"As the world prepares to recover from Covid-19 and hit the reset button in charting a sustainable path forward and building back better, we appeal to all governments to support and implement these calls," he said.
Saber Hossain was one of the two representatives of global civil society invited by the UN General Assembly (UNGA) President Volkan Bozkir to address the high-level plenary meeting to commemorate and promote the International Day for the Total Elimination of Nuclear Weapons.
Saber said legislators from around the world are also joining civil society calls on governments to commit to the total elimination of nuclear weapons by 2045, the 100th anniversary of the UN.
"We all have a key role to play and engage with governments to ensure implementation of nuclear disarmament obligations, and in diverting resources from nuclear weapons to positive impacts for the economy, livelihoods and protection of nature," said the Awami League MP and former President of the Inter Parliamentary Union (IPU).
On September 26, UN Secretary-General António Guterres issued a warning about the growing threat from nuclear weapons and expressed deep concern that the increasing strategic competition among nuclear-armed states could lead to a nuclear catastrophe.
He reminded UN Member states of their obligations to achieve nuclear disarmament.
UN Member states responded to the high-level plenary meeting to commemorate and promote the International Day for the Total Elimination of Nuclear Weapons.

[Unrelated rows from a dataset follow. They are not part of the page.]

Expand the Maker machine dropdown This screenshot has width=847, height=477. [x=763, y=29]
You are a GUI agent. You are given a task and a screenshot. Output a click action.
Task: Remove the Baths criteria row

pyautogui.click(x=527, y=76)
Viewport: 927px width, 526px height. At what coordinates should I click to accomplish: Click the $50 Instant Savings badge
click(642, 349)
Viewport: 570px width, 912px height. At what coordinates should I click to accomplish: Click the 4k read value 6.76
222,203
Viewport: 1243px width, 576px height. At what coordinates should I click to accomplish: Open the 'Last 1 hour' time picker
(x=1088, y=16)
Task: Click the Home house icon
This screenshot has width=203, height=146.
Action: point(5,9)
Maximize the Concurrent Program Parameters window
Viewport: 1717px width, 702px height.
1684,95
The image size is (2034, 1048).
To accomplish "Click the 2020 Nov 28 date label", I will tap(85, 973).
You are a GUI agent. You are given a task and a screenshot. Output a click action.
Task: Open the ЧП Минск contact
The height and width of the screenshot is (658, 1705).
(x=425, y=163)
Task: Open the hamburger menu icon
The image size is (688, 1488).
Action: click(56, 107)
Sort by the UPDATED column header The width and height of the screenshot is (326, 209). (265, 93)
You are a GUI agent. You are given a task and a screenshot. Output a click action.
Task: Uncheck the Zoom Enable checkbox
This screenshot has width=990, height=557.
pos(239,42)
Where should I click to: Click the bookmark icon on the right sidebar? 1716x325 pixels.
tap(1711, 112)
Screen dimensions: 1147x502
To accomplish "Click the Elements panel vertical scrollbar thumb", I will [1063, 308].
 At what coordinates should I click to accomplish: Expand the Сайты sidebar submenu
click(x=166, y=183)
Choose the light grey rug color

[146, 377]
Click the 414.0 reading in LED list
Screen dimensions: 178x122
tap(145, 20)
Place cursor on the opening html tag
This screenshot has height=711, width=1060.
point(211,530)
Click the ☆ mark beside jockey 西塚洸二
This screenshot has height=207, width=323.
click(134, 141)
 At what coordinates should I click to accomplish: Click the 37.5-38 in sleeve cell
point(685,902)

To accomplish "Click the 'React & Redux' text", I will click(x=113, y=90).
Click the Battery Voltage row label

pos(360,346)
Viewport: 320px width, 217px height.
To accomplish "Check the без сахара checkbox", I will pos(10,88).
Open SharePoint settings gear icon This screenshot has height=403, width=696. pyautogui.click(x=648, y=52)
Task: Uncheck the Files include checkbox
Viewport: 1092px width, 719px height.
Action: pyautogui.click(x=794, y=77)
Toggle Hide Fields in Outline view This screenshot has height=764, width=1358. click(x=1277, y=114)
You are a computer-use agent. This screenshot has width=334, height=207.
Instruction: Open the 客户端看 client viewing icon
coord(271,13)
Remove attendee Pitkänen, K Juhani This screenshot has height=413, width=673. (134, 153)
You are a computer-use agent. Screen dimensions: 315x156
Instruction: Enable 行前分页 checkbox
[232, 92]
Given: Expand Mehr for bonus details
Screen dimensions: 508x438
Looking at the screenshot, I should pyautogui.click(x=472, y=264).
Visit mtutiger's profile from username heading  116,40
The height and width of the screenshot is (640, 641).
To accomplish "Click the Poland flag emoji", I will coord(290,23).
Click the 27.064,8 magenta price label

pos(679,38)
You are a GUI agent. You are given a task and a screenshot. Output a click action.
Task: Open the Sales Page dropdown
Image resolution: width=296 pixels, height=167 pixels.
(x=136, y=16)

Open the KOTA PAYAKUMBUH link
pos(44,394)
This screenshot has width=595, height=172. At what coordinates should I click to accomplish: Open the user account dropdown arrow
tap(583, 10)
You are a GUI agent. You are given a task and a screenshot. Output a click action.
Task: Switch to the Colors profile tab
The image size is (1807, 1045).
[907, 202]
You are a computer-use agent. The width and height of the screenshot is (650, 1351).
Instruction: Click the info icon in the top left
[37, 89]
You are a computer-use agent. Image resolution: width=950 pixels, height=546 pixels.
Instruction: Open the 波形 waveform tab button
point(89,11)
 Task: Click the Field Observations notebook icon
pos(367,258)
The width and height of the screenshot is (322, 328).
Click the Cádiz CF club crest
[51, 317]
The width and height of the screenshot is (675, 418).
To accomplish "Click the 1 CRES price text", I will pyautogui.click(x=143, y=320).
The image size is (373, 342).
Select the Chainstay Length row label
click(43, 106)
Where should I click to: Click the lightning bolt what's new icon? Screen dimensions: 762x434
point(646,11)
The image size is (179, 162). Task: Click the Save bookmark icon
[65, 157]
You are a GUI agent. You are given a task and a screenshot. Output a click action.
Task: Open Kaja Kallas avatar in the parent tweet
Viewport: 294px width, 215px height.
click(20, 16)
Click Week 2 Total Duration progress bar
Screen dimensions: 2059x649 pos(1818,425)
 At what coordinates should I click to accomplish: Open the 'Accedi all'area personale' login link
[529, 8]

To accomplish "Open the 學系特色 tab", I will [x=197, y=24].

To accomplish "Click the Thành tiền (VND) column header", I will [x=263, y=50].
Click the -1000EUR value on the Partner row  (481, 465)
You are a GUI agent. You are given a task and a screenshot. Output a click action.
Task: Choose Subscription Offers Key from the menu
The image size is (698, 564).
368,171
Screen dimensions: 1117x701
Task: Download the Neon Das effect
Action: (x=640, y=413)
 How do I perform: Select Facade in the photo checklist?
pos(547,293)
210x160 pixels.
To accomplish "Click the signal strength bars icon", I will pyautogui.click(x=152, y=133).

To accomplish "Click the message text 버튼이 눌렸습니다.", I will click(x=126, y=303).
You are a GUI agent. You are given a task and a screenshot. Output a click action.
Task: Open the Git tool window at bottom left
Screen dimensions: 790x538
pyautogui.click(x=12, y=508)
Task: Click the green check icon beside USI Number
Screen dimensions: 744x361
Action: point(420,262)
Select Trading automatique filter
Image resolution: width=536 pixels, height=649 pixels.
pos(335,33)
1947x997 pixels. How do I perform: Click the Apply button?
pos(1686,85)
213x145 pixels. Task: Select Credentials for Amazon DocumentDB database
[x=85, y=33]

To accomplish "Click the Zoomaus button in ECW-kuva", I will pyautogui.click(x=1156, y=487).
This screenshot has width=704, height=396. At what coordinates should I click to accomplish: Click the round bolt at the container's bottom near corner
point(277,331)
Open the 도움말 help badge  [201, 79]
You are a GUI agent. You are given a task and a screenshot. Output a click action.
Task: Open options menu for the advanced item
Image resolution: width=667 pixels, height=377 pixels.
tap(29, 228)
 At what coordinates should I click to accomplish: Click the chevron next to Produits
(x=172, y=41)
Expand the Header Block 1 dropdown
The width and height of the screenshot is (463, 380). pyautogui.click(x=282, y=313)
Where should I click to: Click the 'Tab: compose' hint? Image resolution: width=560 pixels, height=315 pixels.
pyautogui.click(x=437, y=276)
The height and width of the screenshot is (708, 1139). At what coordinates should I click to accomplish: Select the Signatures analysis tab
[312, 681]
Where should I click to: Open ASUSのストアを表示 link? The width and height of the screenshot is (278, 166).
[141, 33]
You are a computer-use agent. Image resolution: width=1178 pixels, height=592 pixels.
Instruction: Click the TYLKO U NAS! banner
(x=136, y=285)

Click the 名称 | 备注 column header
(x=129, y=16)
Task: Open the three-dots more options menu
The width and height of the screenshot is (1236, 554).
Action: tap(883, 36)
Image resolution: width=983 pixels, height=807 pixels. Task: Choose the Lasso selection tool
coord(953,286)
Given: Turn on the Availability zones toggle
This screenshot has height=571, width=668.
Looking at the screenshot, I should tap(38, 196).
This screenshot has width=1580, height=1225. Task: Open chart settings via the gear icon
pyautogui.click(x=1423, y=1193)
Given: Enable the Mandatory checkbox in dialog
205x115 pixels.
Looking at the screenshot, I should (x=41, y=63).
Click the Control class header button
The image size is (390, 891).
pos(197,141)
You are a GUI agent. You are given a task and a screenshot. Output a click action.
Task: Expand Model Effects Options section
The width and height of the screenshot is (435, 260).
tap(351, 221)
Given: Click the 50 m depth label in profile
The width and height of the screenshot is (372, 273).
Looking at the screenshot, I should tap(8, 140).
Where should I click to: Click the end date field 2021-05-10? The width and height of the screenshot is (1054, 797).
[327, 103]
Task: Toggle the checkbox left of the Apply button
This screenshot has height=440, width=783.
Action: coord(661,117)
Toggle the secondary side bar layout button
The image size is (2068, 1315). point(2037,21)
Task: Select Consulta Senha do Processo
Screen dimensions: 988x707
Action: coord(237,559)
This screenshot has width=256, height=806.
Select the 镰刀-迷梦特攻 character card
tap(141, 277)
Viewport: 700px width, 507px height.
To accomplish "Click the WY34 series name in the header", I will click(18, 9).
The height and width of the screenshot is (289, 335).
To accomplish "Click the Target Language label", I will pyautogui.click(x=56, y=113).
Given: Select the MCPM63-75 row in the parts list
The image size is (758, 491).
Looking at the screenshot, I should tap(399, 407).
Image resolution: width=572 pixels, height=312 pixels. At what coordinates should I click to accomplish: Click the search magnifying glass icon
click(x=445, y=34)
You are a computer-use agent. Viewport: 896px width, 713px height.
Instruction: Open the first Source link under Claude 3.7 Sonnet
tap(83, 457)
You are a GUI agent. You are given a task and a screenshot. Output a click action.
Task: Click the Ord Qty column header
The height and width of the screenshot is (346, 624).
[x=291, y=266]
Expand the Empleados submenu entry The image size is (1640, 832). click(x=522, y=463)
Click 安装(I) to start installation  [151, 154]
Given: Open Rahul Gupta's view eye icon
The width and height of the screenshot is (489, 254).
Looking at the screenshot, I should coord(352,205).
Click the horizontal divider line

The virtual event, convened by the President of the UN General Assembly (UNGA), included Heads of government and State, Foreign Ministers and other delegates to the United Nations.
Saber Hossain said a perfect storm brews in the horizon with the devastating impacts of climate change, disasters and extreme weather events, alarming loss of bio-diversity, looming food insecurity, rising water stress, unprecedented pressure on oceans and unsustainable use of resources.
It can thus be easy to forget that the nuclear arms race and unresolved conflicts between nuclear armed states pose a grave danger to humanity, he said.
Saber said the nuclear menace is growing as some countries build up their nuclear capabilities and others are withdrawing from arms control efforts.
He said nuclear weapons are the most inhumane and indiscriminate ever created and the extreme destruction caused by them cannot be limited to military targets or combatants.
In the words of President Ronald Regan, Saber Hossain said, “A nuclear war cannot be won and must never be fought.”
He said the elimination of nuclear weapons is a core responsibility of member states of the United Nations, arising from the very first UNGA resolution adopted by consensus on January 24, 1945.
Indeed, Saber said, nuclear disarmament will free up much needed resources to address, instead, these genuine human security issues and need, US$ 100 billion per year to be precise, which is used to maintain, modernise and deploy nuclear weapons.
He said parliamentarians for Nuclear Non-Proliferation and Disarmament have been working closely with the Inter-Parliamentary Union, the global organisation of national parliaments to realise a nuclear weapons free world.
In 2014, a comprehensive resolution on nuclear disarmament was adopted and a parliamentary plan of action to implement this followed, Saber said.
In non-nuclear states, he mentioned, actions include the adoption of strong nuclear prohibition legislation, an end to public investments in the nuclear weapons industry, support for establishment of additional nuclear-weapon-free zones and for signing, ratifying and implementing the Treaty on the Prohibition of Nuclear Weapons.
Vanda Proskova, Vice-Chair of PragueVision Institute for Sustainable Security and one of the coordinators of the Move the Nuclear Weapons Money Campaign also spoke on the occasion.